Archive | 4:15 pm

I don’t know what to do

30 Dec

It’s not easy. It’s all complicated. It’s hard how you just wanted to be with one person who you think probably doesn’t feel the same way about you. I want to ask the Lord why is this happening to me. I asked for a simple thing. I only asked to be with one person, even if I’ll just be his friend. It may be too much, but I’ve waited for more than half a year just to be able to finally go on a date with him, which will be on the first week of January.

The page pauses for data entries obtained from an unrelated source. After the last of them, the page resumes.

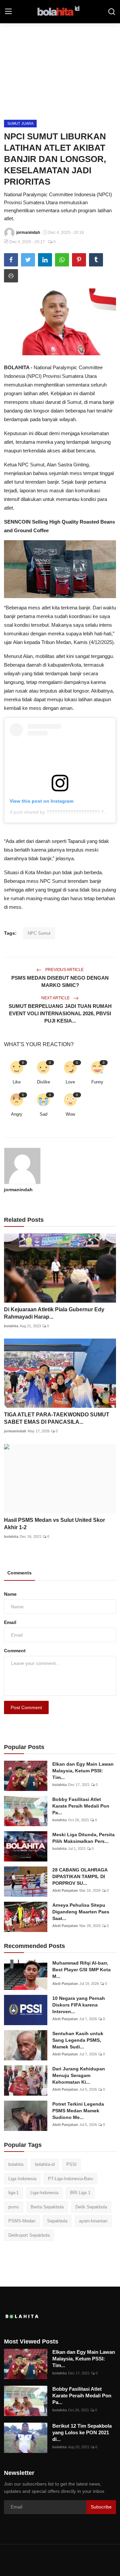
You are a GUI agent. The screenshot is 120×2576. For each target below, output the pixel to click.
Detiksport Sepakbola (29, 2235)
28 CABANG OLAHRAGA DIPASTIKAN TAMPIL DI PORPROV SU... (79, 1876)
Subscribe (101, 2506)
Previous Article (64, 969)
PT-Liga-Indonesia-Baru (70, 2178)
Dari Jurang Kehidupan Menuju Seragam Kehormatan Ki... (78, 2075)
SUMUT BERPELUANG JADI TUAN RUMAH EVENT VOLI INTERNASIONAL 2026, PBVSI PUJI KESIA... (60, 1013)
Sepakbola (57, 2220)
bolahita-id (45, 2164)
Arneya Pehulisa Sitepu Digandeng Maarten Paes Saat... (80, 1911)
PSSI (71, 2164)
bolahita (11, 1326)
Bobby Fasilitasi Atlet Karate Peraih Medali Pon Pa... (80, 1806)
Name (10, 1594)
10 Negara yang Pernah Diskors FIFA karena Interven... (78, 2005)
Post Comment (26, 1707)
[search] (111, 11)
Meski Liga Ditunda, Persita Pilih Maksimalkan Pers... (83, 1838)
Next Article (56, 998)
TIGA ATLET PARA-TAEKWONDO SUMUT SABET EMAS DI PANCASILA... (56, 1418)
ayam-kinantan (93, 2220)
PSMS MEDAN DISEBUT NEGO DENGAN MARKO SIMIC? (60, 981)
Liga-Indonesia (44, 2192)
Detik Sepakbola (91, 2206)
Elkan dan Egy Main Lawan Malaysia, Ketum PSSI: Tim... (83, 1770)
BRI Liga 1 (80, 2192)
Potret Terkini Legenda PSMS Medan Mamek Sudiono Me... (78, 2110)
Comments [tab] (19, 1572)
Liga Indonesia (22, 2178)
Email (10, 1622)
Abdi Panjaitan (65, 1890)
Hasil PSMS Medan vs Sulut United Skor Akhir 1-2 (54, 1523)
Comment (15, 1650)
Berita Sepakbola (47, 2206)
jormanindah (18, 1189)
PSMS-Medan (21, 2220)
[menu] (8, 11)
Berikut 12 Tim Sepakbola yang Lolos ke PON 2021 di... (82, 2432)
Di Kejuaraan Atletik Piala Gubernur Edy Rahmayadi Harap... (54, 1313)
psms (13, 2206)
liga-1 (13, 2192)
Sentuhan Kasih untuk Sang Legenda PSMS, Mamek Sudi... (77, 2040)
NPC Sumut (39, 933)
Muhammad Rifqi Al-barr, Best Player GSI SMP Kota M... (81, 1969)
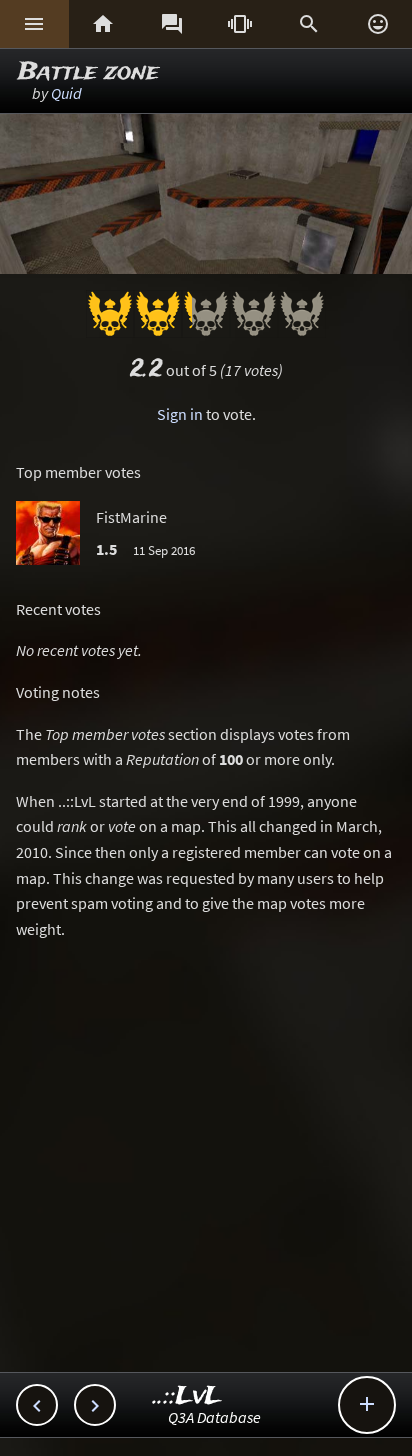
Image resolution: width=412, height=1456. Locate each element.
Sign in (180, 414)
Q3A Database (214, 1417)
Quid (66, 93)
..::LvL (187, 1396)
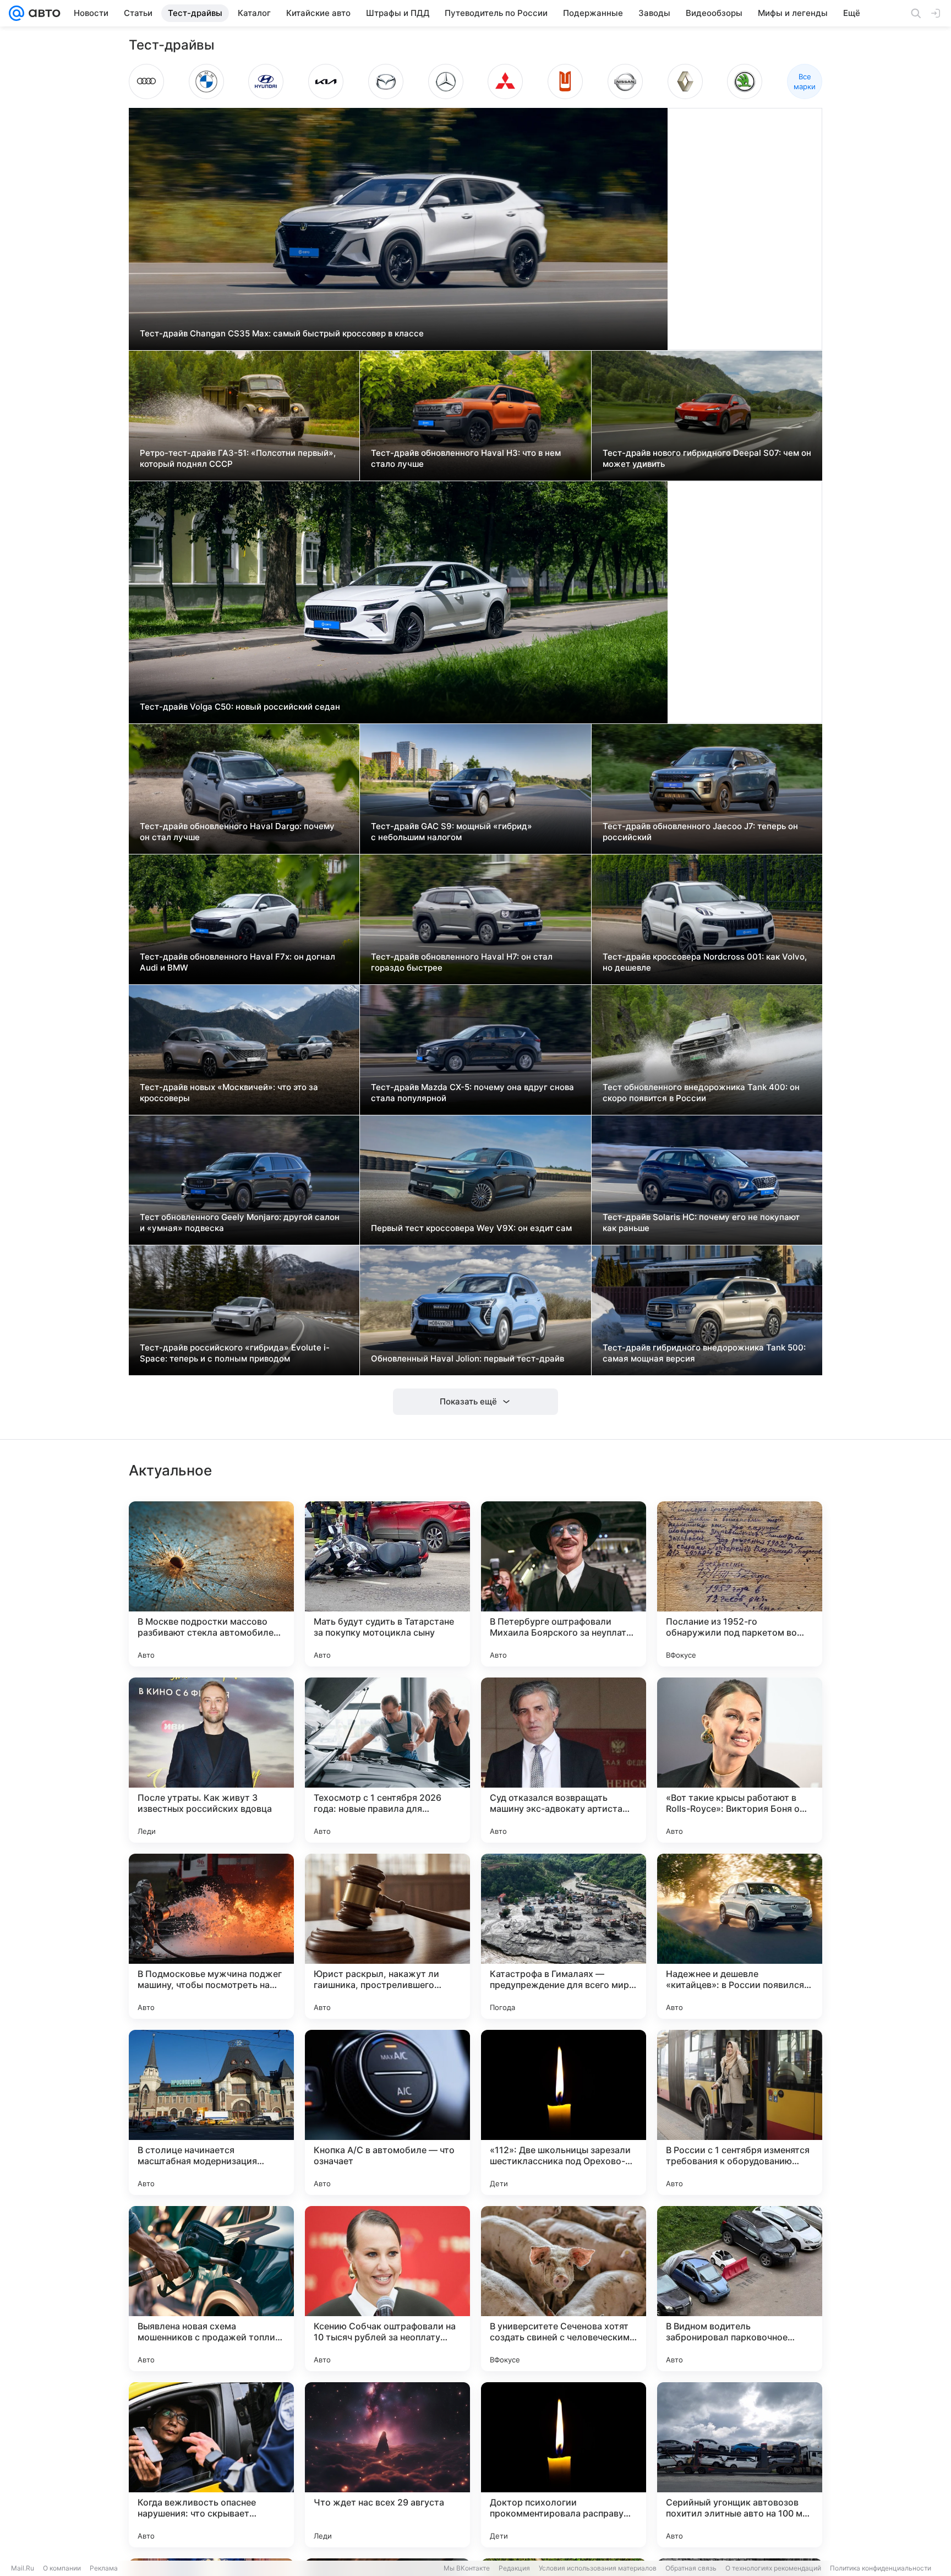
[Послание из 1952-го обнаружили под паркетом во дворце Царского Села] (739, 1583)
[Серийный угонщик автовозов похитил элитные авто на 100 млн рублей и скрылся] (739, 2464)
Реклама (104, 2568)
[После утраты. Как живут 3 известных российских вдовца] (211, 1760)
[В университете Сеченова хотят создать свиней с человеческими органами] (563, 2288)
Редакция (514, 2568)
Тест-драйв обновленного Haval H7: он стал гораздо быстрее (462, 962)
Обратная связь (691, 2568)
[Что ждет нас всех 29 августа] (387, 2464)
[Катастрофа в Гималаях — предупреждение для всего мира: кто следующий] (563, 1936)
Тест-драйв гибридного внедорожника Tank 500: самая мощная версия (704, 1353)
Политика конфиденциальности (880, 2568)
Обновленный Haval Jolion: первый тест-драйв (467, 1358)
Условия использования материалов (598, 2568)
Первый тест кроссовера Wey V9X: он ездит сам (471, 1228)
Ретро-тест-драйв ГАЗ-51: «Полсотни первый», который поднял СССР (238, 458)
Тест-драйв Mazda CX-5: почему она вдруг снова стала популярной (472, 1092)
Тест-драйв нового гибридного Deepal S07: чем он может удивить (707, 458)
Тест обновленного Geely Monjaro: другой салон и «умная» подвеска (240, 1222)
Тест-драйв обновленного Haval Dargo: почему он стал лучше (237, 831)
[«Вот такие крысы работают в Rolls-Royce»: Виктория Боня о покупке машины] (739, 1760)
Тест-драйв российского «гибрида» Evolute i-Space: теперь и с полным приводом (235, 1353)
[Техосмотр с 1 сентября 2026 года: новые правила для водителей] (387, 1760)
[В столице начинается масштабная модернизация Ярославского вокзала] (211, 2112)
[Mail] (16, 13)
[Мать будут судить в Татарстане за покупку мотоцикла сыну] (387, 1583)
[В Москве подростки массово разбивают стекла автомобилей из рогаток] (211, 1583)
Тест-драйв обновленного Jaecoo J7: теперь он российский (700, 831)
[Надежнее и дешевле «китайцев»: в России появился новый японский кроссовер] (739, 1936)
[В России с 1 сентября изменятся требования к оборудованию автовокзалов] (739, 2112)
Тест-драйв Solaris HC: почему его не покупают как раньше (701, 1222)
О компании (62, 2568)
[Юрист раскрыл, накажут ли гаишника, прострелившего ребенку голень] (387, 1936)
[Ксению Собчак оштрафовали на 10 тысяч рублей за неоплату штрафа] (387, 2288)
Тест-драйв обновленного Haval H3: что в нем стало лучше (466, 458)
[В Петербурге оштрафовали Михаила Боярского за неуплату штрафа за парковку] (563, 1583)
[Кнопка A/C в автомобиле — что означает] (387, 2112)
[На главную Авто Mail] (42, 13)
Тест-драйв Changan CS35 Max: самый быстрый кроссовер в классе (282, 333)
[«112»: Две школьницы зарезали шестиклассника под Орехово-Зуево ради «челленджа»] (563, 2112)
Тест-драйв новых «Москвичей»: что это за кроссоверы (229, 1092)
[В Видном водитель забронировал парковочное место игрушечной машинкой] (739, 2288)
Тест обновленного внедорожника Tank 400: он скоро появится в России (701, 1092)
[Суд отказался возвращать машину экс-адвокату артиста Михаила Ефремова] (563, 1760)
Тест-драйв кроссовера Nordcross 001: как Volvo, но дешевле (705, 962)
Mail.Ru (22, 2568)
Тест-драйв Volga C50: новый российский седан (240, 706)
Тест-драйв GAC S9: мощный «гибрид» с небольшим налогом (451, 831)
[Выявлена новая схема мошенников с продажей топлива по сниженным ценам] (211, 2288)
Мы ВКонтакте (467, 2568)
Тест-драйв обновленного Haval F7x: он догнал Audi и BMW (237, 962)
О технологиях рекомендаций (773, 2568)
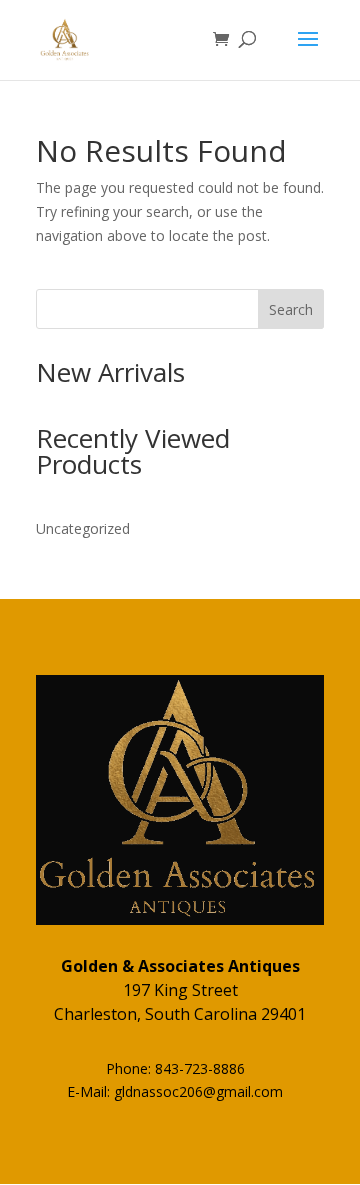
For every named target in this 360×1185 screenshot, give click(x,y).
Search (291, 309)
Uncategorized (83, 528)
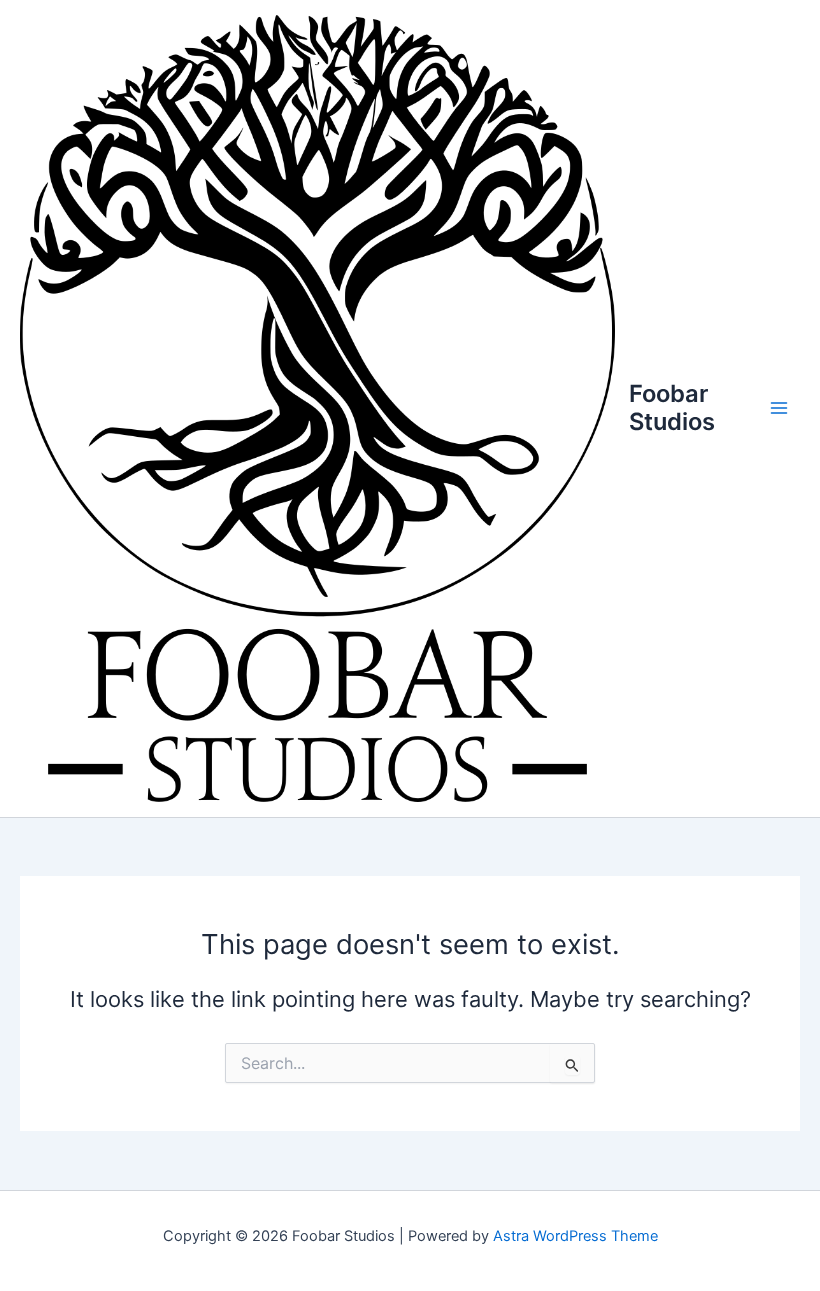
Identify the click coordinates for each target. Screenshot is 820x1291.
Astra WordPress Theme (575, 1236)
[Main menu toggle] (779, 408)
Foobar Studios (672, 407)
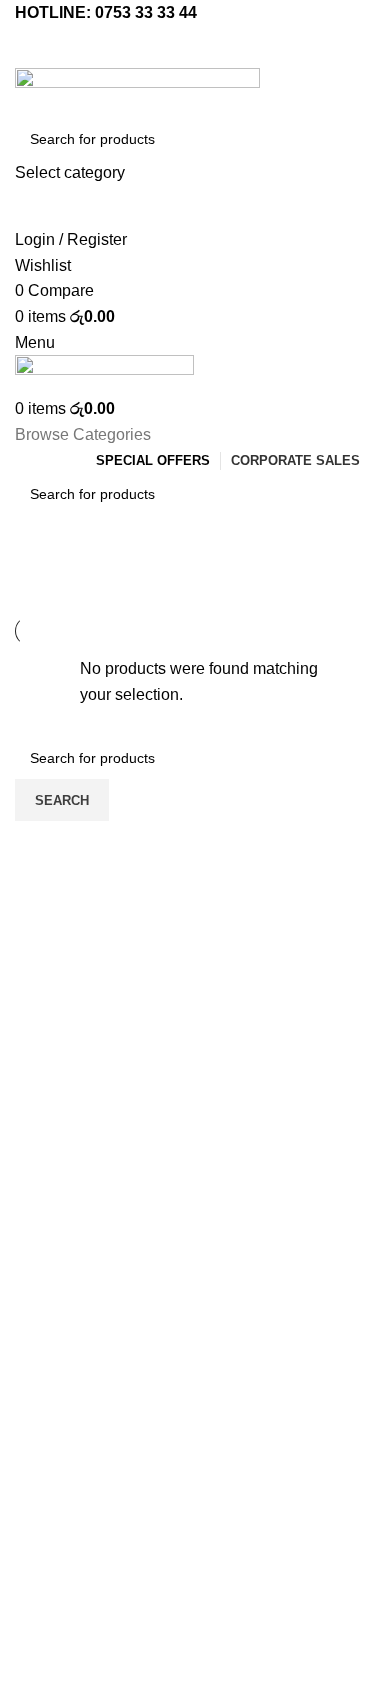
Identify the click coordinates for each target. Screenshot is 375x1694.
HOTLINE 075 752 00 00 (187, 1388)
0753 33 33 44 (146, 12)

The problem lies when I met another guy, also Korean but older than the apple of my eye. At first, I met him as my ex’s friend. But it’s not a problem because I met the guy many many months after the break up. Apparently, the guy shows his interest in me. Being the friendly person I am, I gave my number and we exchanged messages. Unintentionally and subtly, I agreed on a date. When he asked me if I have a boyfriend, I told him that I don’t. He didn’t believe me (just like everyone when they meet me at the first time). I explained to him why I don’t have one yet and he said he could be that guy.

It just couldn’t be. My heart is towards someone that isn’t him. I feel sorry for him that he has to like someone like me, who is also just looking from afar at another guy who is of his same nationality and younger. I don’t know how to handle things where I make him feel that I just see him as a friend.

Growing up and still in an all girls school plus the fact that I have two sisters made me realize how I lack experiences in interacting with the opposite sex. Most of the guys I interact with are if not my relatives, guys who I’m interested in. This is the first time a guy is interested in me and I only see him as a friend. I don’t know how to handle situations like this.

My trainer even joked that that guy and his friends stalk me the way I stalk my star. It’s  a cycle. The stalker has stalkers.

All I know is that I miss the guy I like. I haven’t seen him for two weeks. Oh well. If I have survived not seeing him for three to four months, I could survive for a few weeks.

Oh, did I mention that the guy interested in me is the friend of my ex? Yeah. Just awkward to the highest level.